YouTube search cleanup

2010 - www.youtube.com

Goals

When I started working on search, I knew there was a lot to clean up, but also wanted to be cognizant of understanding why things were the way they were. I started probing into details with the engineering team and PM team as to why things were and started to make a set of recommendations of things we absolutely needed to fix. Additionally, in tandem with the styleguide I was also doing, I cleaned up result blocks and the search UI benefitted from that work as well.

In addition to the entire left column lacking any sense of structure, it was also just really difficult to differentiate what the different types of results were. Even if a person knew to expect videos, playlists, channels, and recently uploaded videos, it was really difficult to differentiate these types of results and understand how they were ordered. A few of the key issues were:

  • There were section titles for result types, but those result types weren't grouped, so the titles weren't helpful in sectioning or labeling.
  • The different result types looked different enough to cause lot of visual variation, but they didn't look different enough to be easily recognizable.
  • New videos had a different format because we weren't as confident that they were a great result, but rather than minimizing attention to them, we actually drew attention to them by having but only for the first of that result type.
  • The newest video from a channel was displayed with the channel result, but it wasn't aligned to anything and was floating by itself.
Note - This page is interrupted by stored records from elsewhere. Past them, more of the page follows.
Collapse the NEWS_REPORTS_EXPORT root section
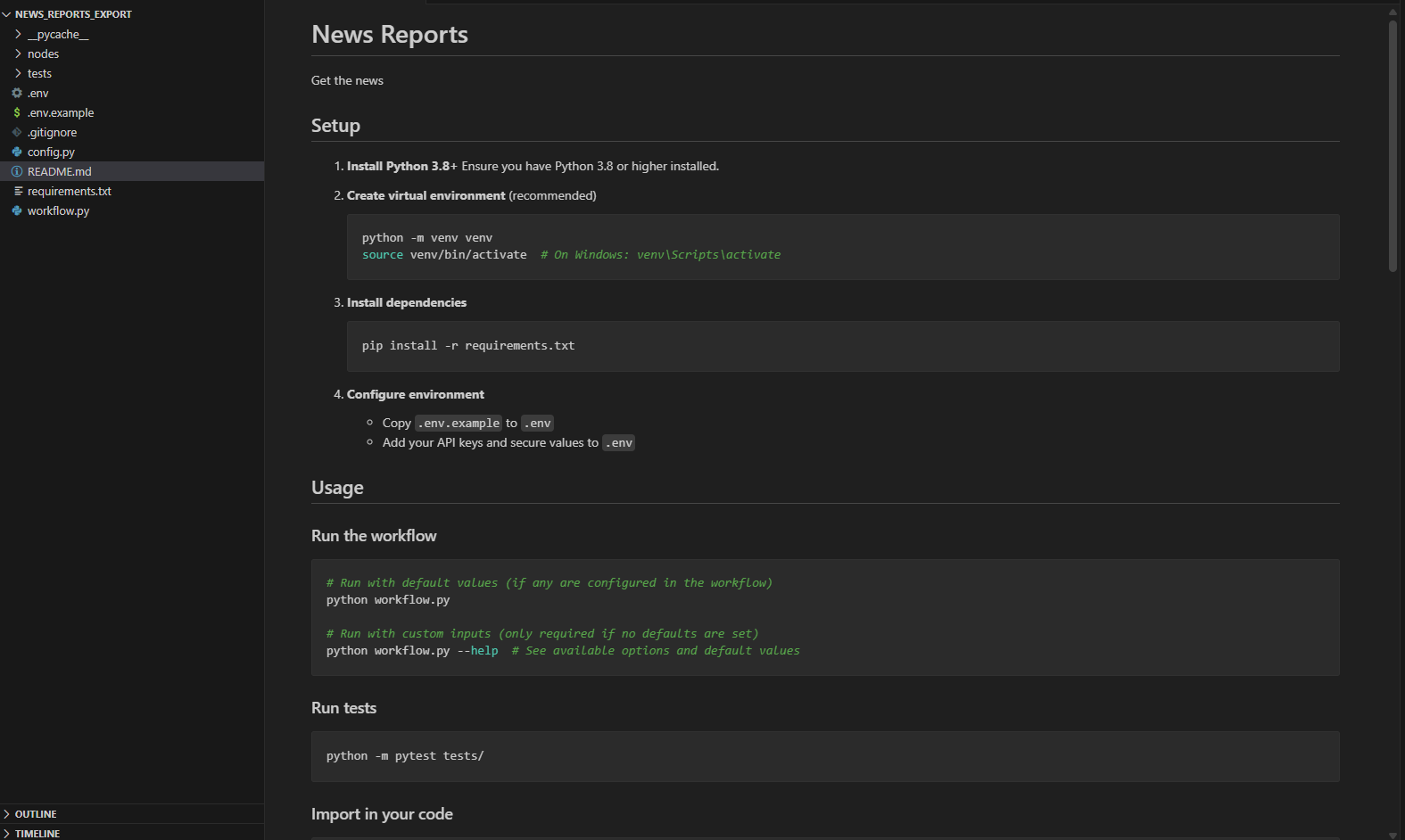The height and width of the screenshot is (840, 1405). [7, 14]
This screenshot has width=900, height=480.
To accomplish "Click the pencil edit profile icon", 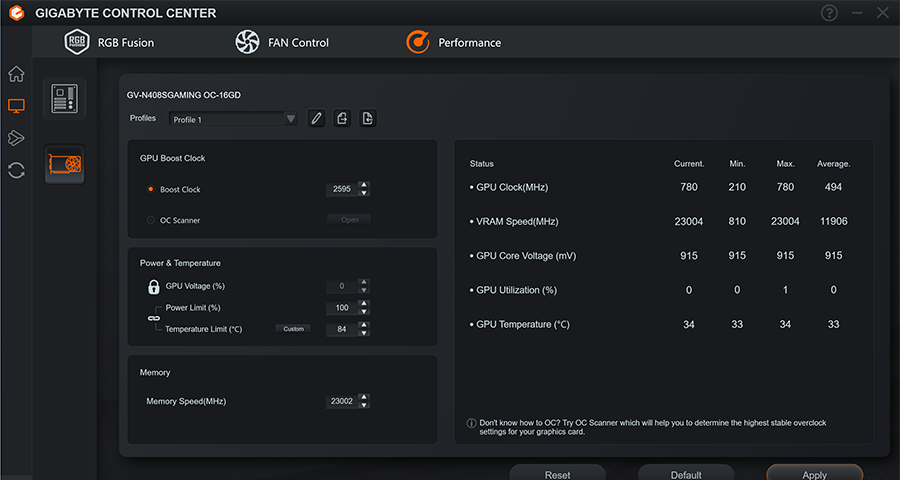I will [x=316, y=119].
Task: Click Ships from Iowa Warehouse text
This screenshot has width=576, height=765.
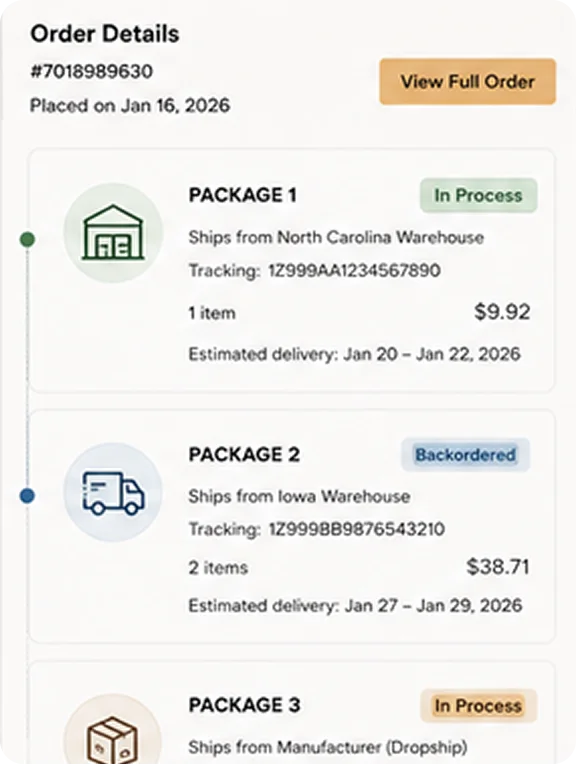Action: (299, 497)
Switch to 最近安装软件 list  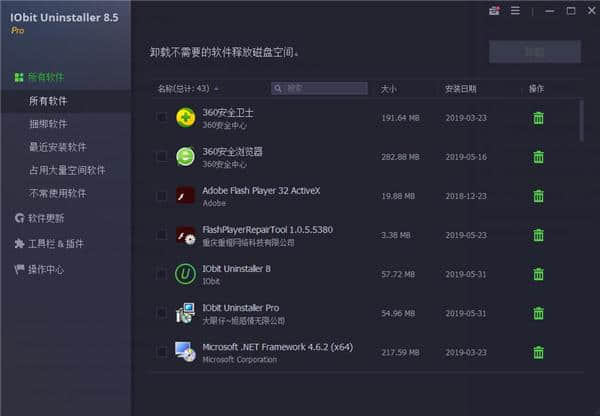pos(57,147)
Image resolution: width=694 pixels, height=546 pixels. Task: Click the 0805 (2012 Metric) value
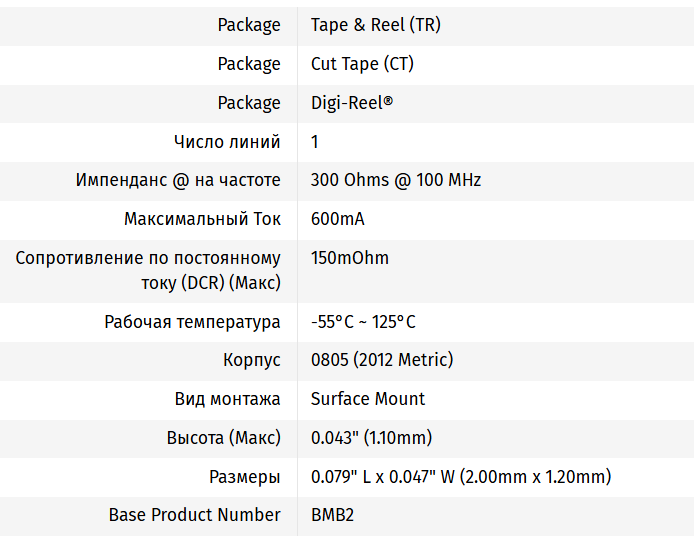pyautogui.click(x=382, y=360)
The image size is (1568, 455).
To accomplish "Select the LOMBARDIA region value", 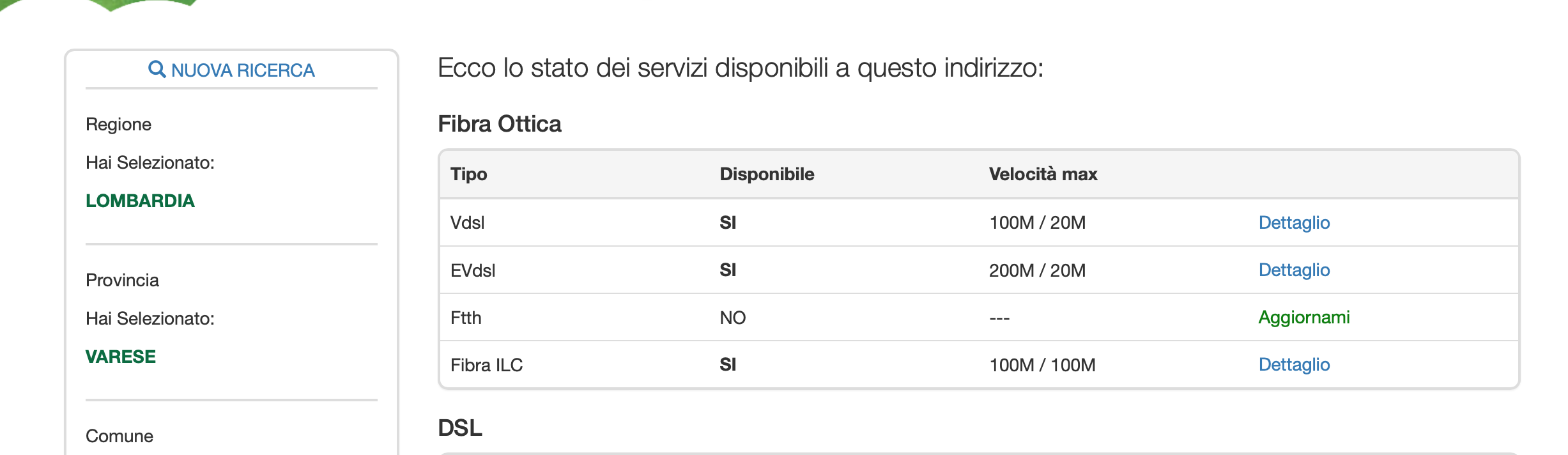I will click(140, 201).
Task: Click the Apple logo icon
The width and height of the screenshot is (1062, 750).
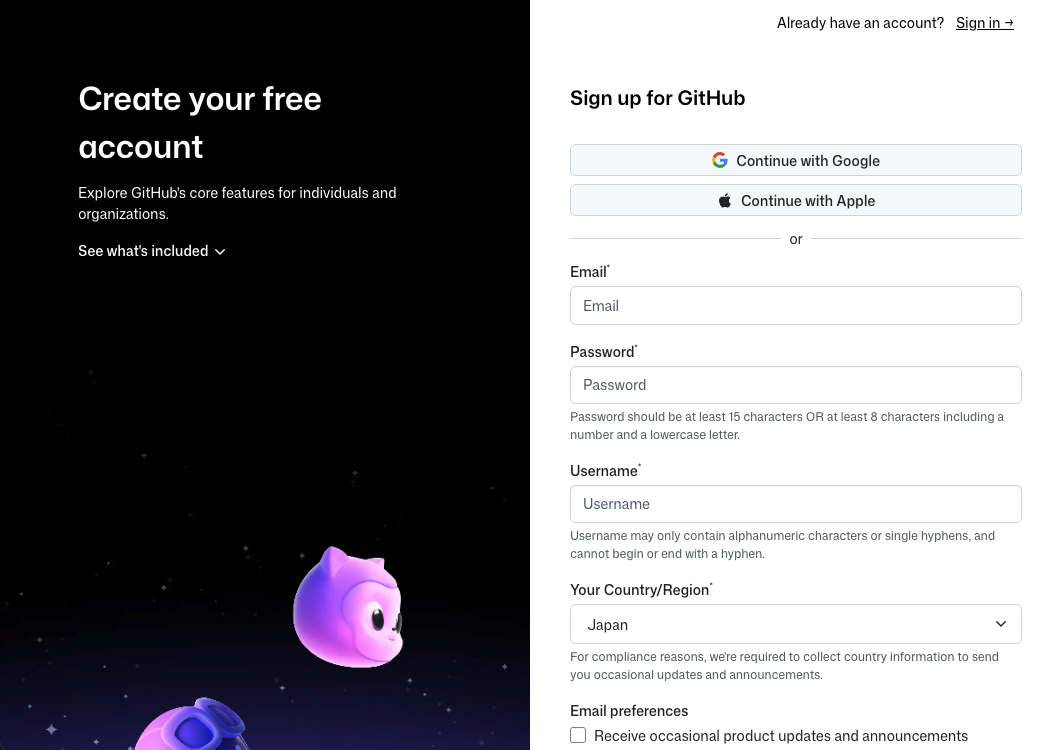Action: pos(725,199)
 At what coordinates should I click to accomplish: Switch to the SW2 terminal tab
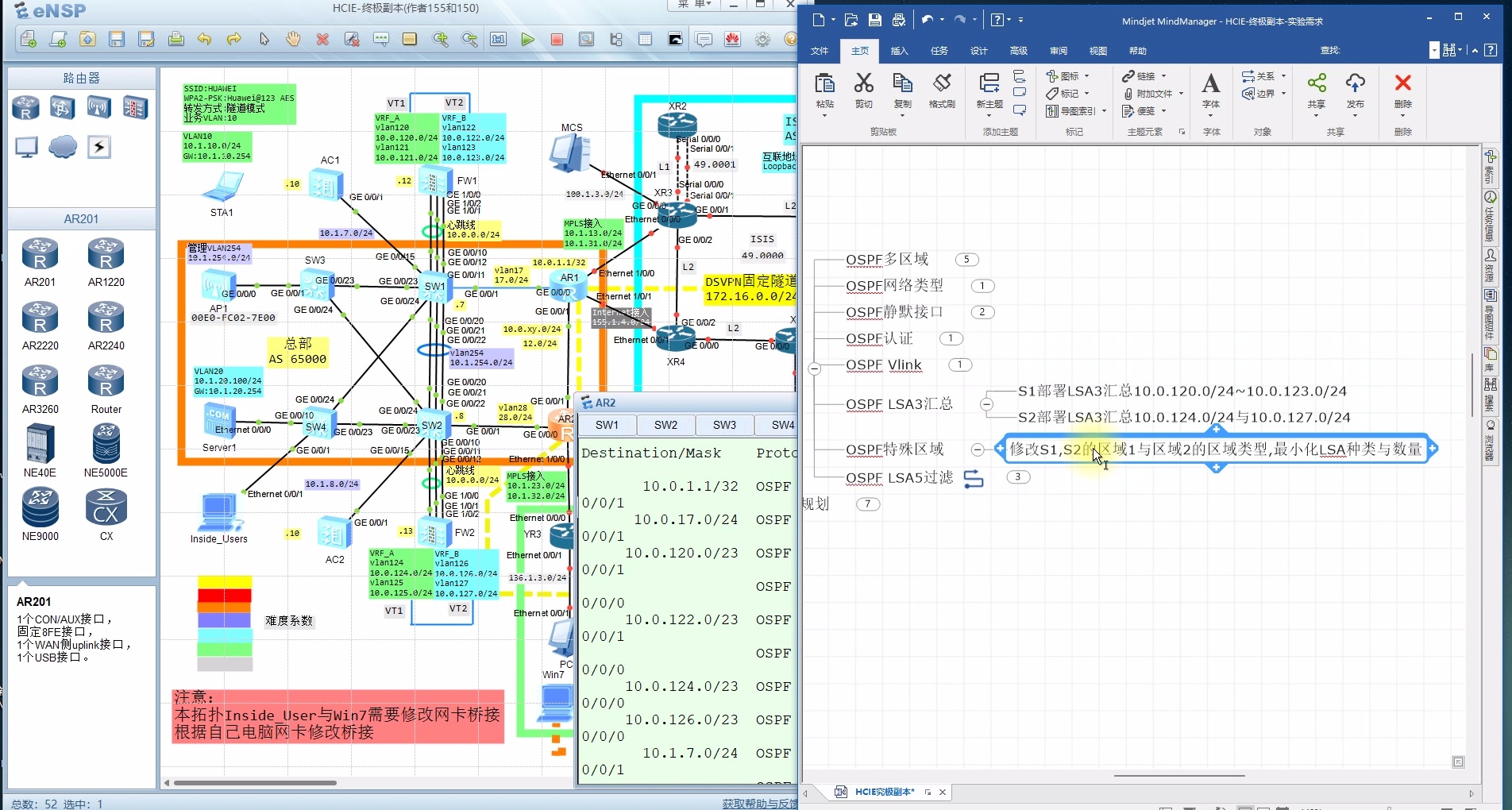click(x=665, y=425)
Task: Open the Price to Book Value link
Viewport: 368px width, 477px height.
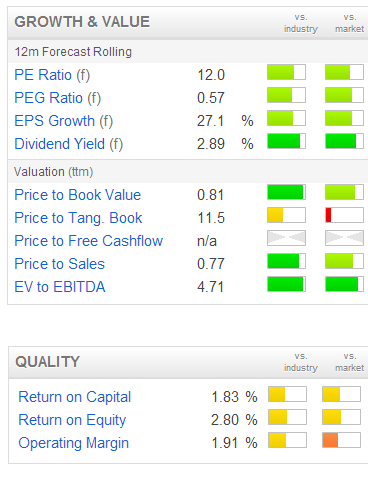Action: [x=78, y=195]
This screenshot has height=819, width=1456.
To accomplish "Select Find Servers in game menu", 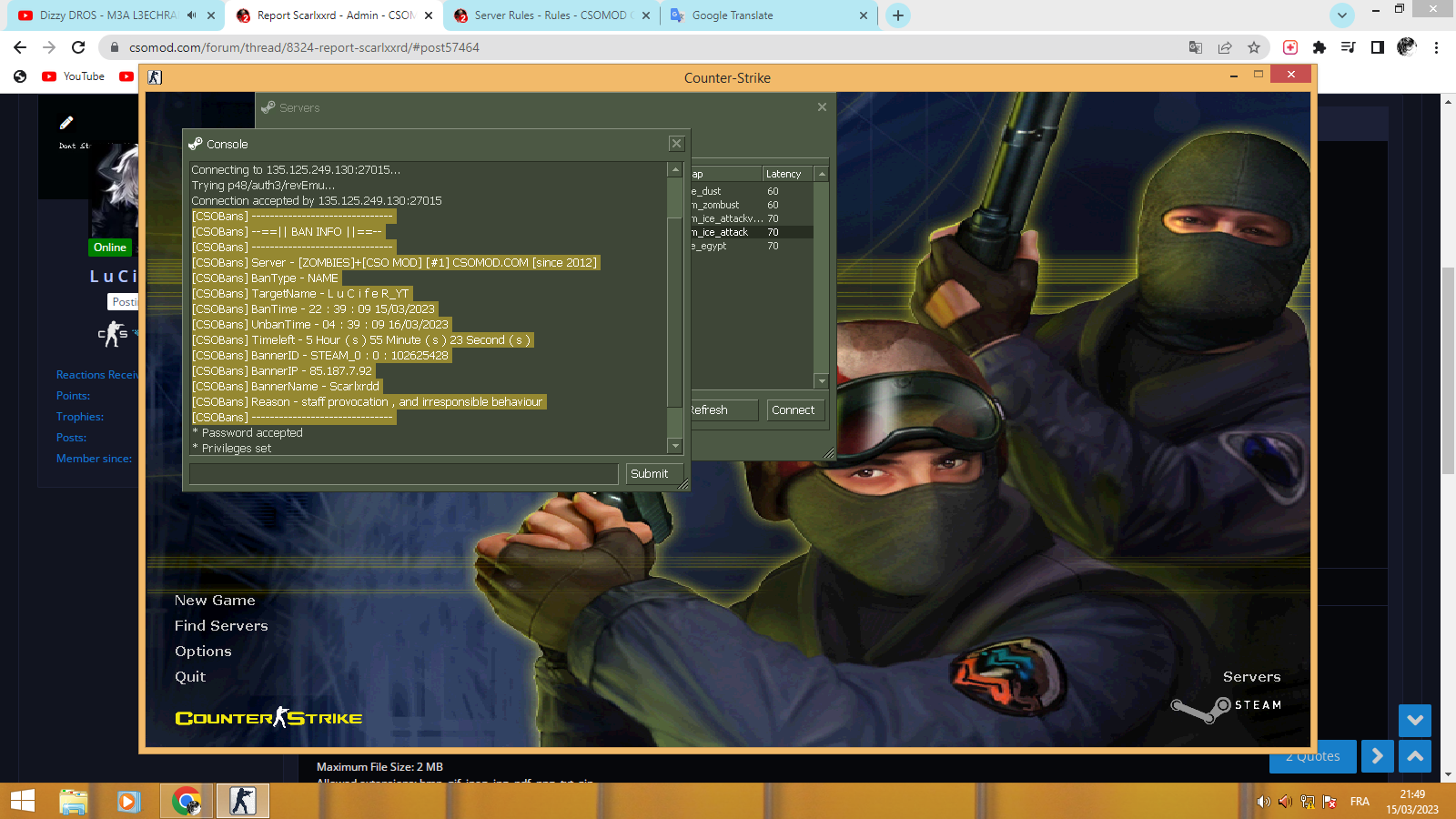I will pos(221,626).
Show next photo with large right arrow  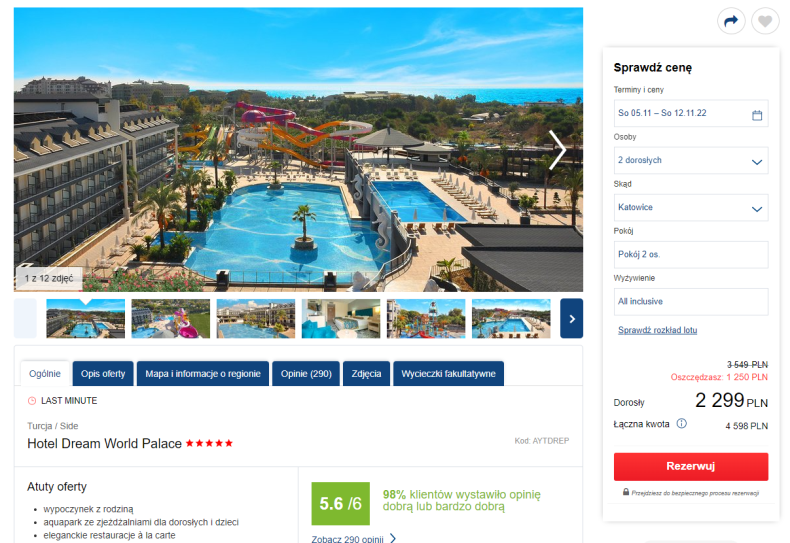coord(557,150)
As a team, we discussed the issues, my proposed solutions, and other people's approaches as well. We divided up the proposed changes into the things that we all agreed were much better and changes we wanted to experiment with and explore further variations. Typography changes, thumbnail borders, and the video block clean-up fell into the former category and we didn't think we would see much impact on metrics. (For these we did a 1% holdback.) For result type titling, I created several variations and we experiment with several of them. Our biggest concern was watching the pivots into these results (e.g., filtering to only "new" results, or to only "channel" results). Eventually, we settled on a much more discreet label and expected most filtering to happen from within the "filter and explore" section.

The work above dovetailed nicely with the work I was concurrently doing for the YouTube styleguide. We used 1% experiments on search to get feedback on a lot of the changes we were proposing for the styleguide and started rolling out many of the site-wide changes on search.

Team

I was the only designer on search at this point. I worked closely with a PM and a small team of engineers, most of whom were based in Tokyo.